Items from a data source:
+ + + +
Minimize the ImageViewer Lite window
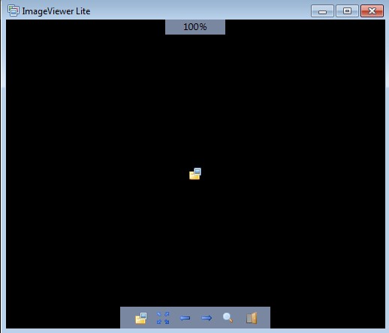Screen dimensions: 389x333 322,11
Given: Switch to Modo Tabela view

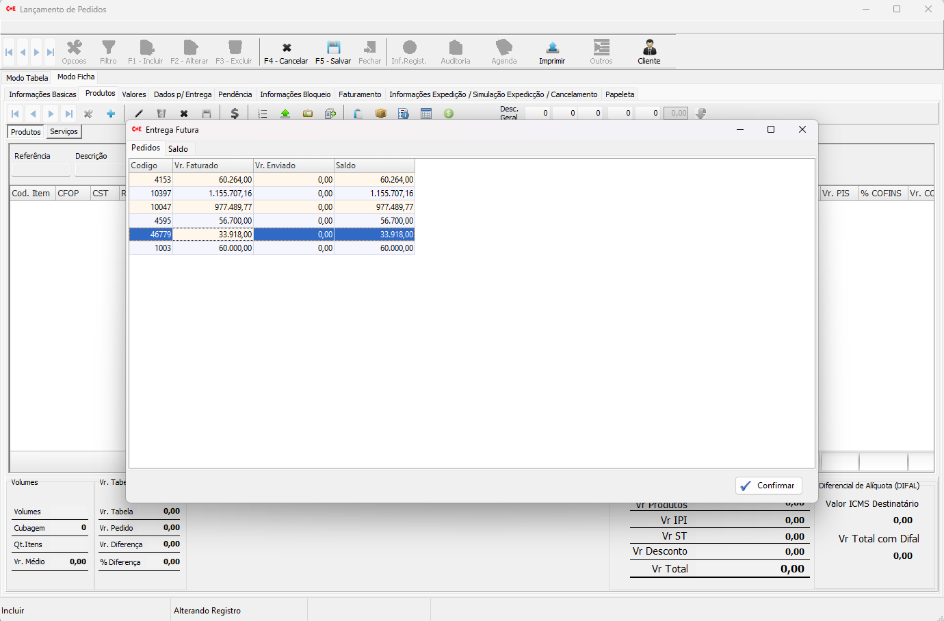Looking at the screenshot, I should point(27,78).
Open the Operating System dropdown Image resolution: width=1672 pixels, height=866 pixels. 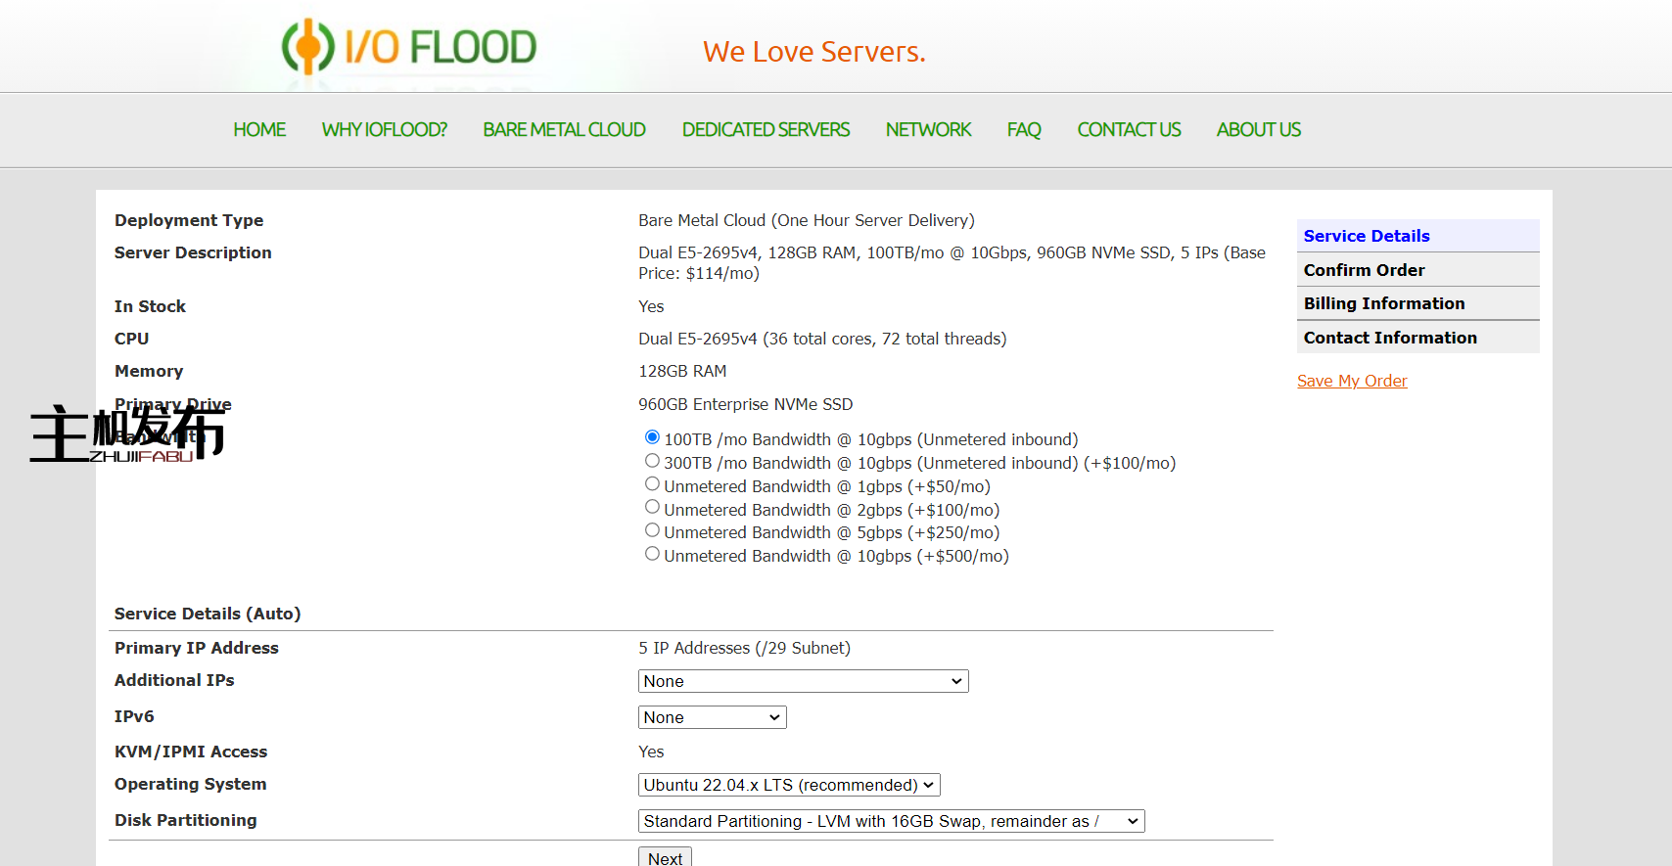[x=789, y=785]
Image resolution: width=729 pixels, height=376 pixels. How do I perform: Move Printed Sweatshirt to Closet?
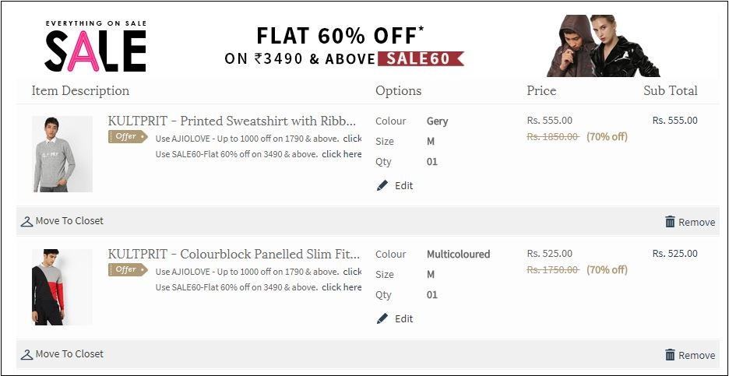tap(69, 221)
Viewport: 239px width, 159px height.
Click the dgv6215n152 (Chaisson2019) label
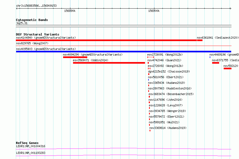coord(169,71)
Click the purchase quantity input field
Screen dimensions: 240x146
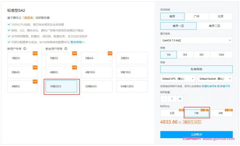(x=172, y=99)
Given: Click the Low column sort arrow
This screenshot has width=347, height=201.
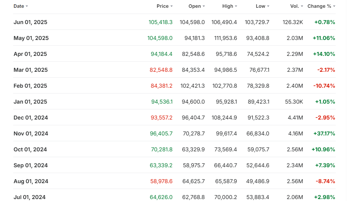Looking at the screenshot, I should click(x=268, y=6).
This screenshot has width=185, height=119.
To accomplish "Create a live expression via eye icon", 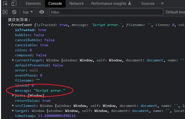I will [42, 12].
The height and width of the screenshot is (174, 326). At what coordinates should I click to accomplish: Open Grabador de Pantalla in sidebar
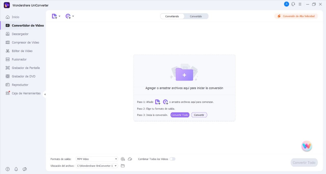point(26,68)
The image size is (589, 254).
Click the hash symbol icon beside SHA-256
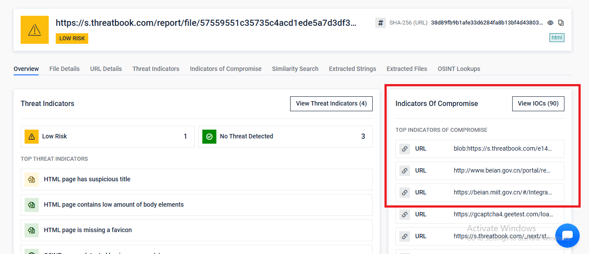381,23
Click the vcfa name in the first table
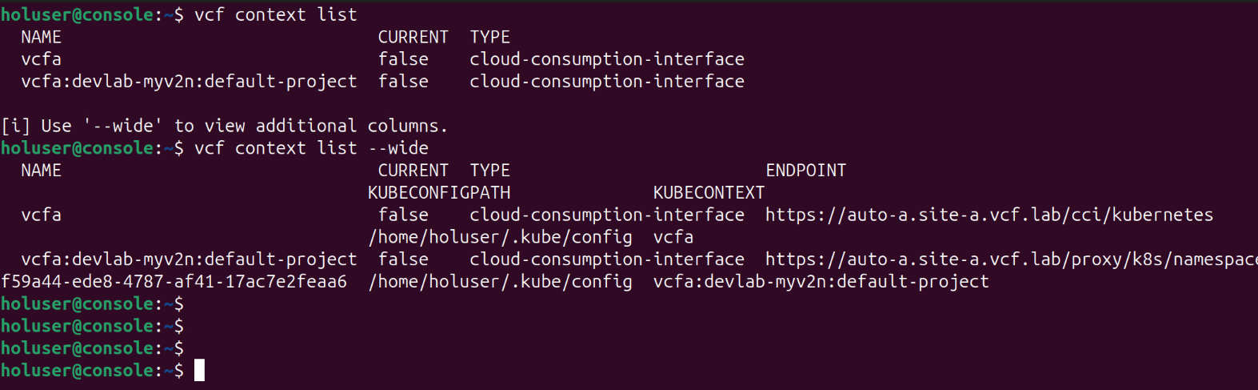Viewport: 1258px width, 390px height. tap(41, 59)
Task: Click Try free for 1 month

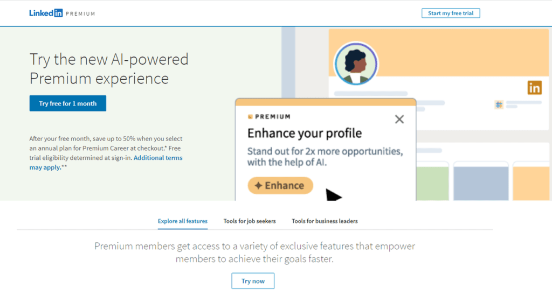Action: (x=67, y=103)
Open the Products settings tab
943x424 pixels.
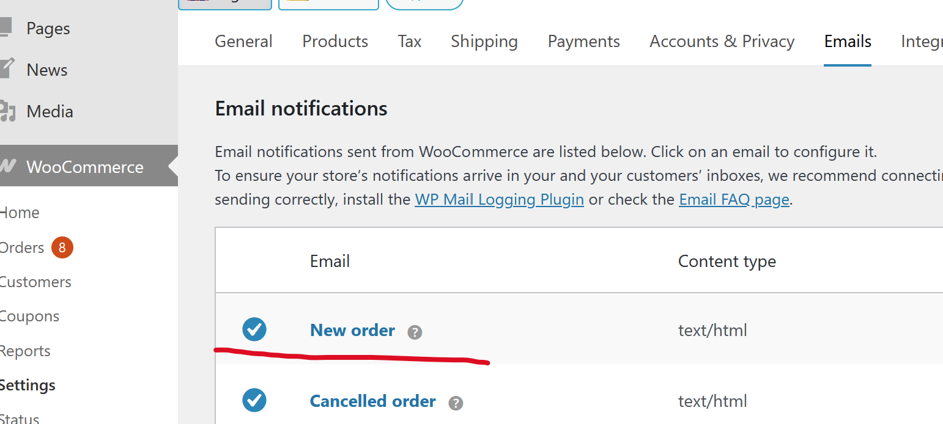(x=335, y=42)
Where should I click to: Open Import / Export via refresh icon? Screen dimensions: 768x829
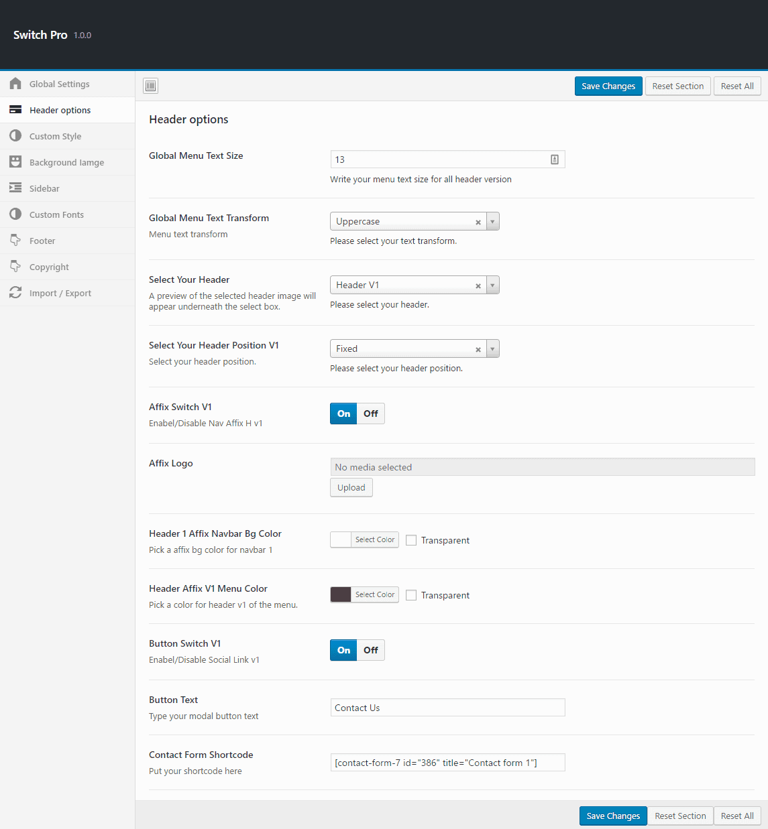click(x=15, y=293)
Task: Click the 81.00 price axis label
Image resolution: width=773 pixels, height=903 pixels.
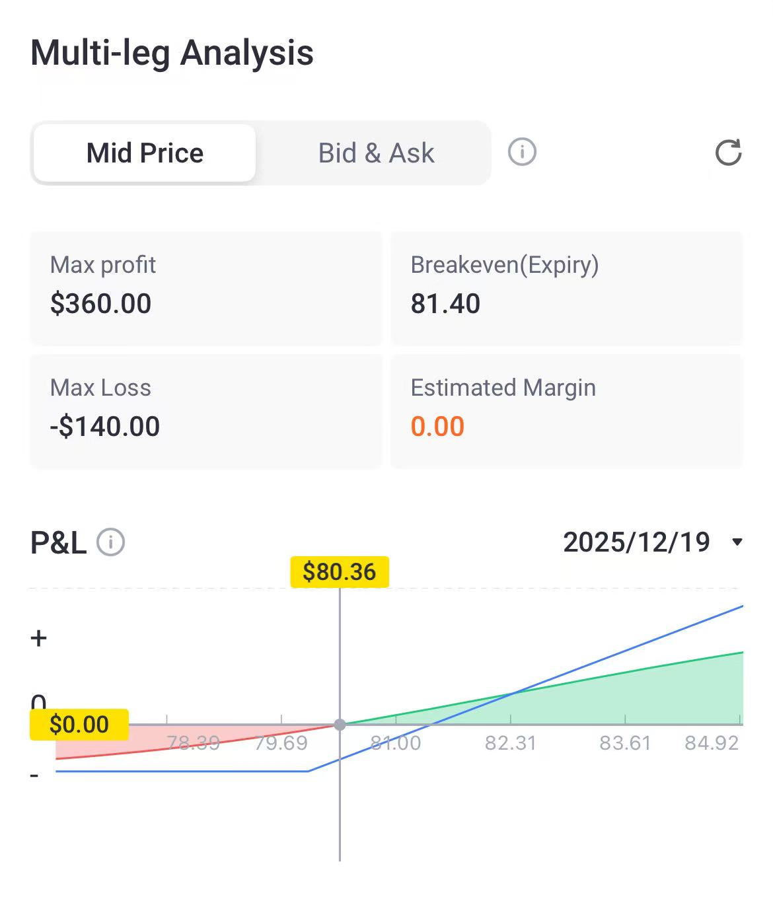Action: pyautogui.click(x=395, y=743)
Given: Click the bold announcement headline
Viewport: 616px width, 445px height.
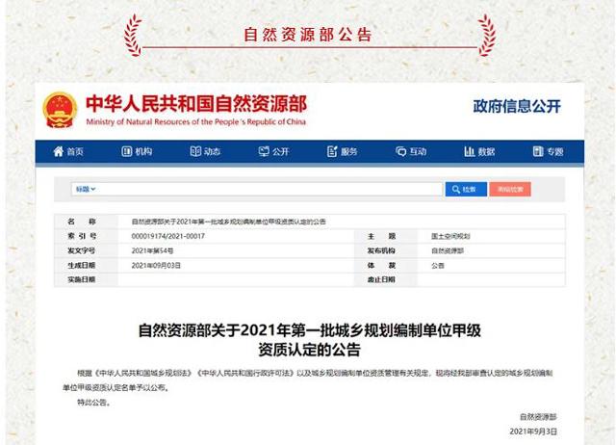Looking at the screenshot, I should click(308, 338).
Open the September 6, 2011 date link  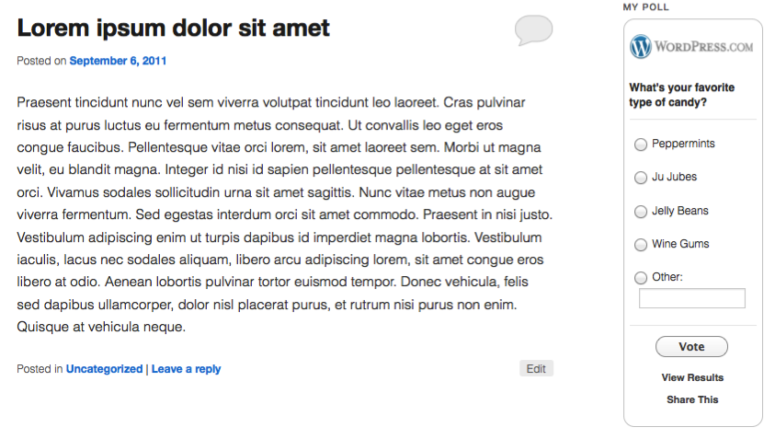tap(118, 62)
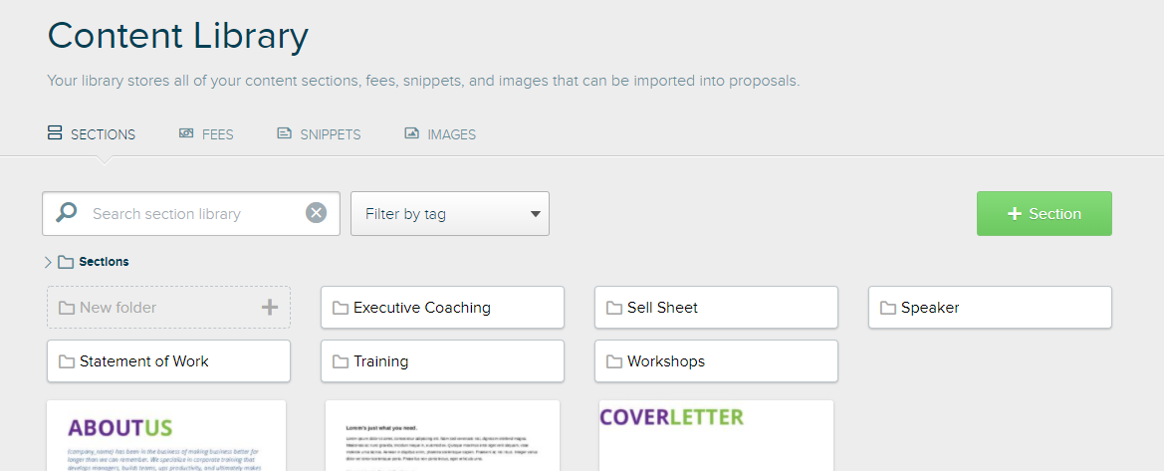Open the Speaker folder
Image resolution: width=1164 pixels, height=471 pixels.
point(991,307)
+ + + +
Exactly as written above, retype the lines starting at the one holding "943x424 pixels." and ending at the one holding "Task: Click the 81.00 price axis label", both included, but not the pictures.

→ Output of the exercise:
943x424 pixels.
(x=335, y=42)
Where should I click to: Open Import / Export via refresh icon? Screen dimensions: 768x829
click(x=15, y=293)
Task: Click the 81.00 price axis label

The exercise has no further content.